▸ **TASK PROMPT**: Every record must be repeated exactly; omit any pictures they contain.

══ INFORMATION SUPPLIED ══

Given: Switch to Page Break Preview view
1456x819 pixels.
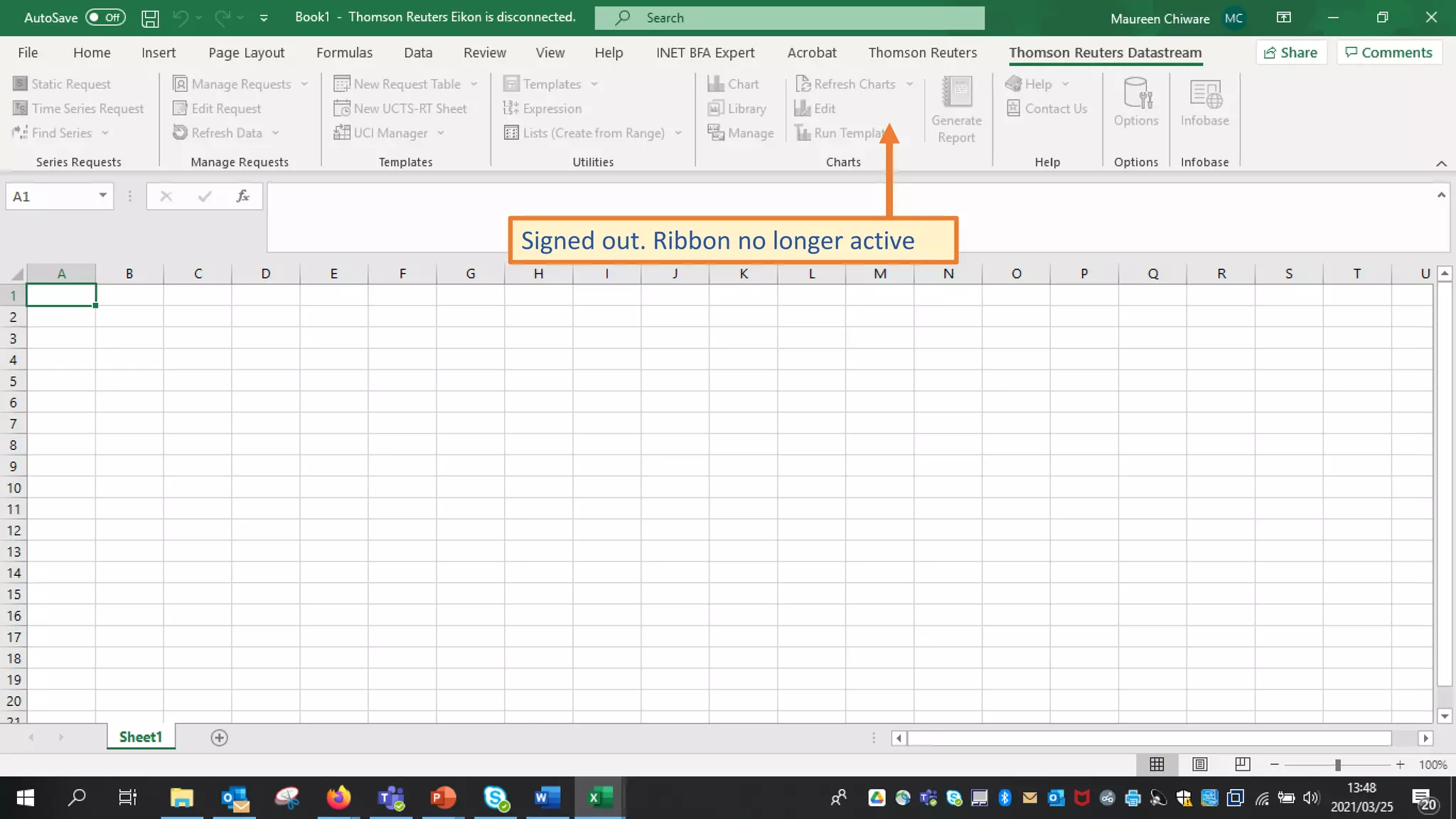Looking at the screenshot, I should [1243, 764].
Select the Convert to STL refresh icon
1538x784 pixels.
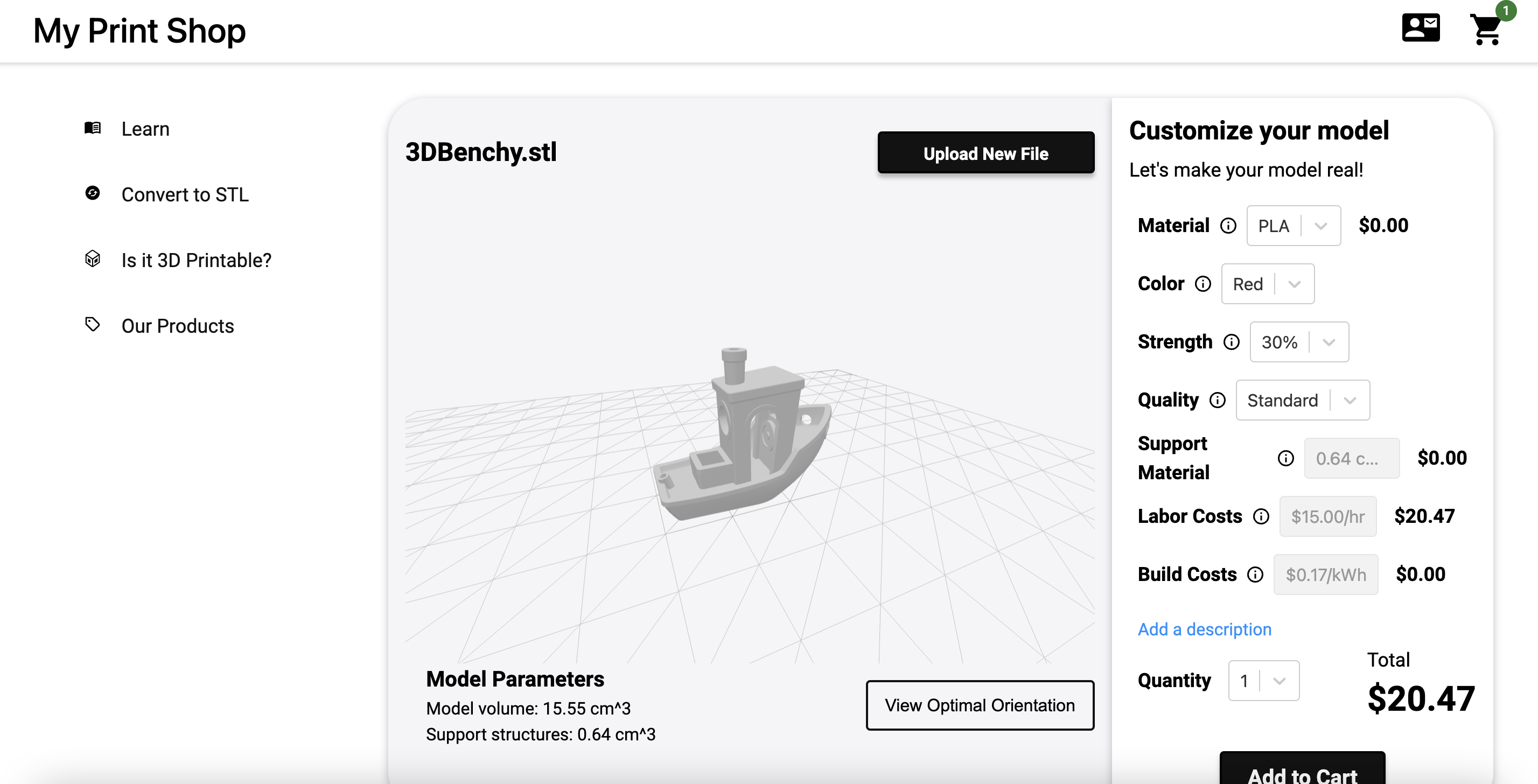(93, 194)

═══

▸ **WRITTEN REPLY**:
Given: Switch to Page Break Preview view
1456x819 pixels.
Looking at the screenshot, I should [1243, 764].
Select the Convert to STL refresh icon
1538x784 pixels.
(93, 194)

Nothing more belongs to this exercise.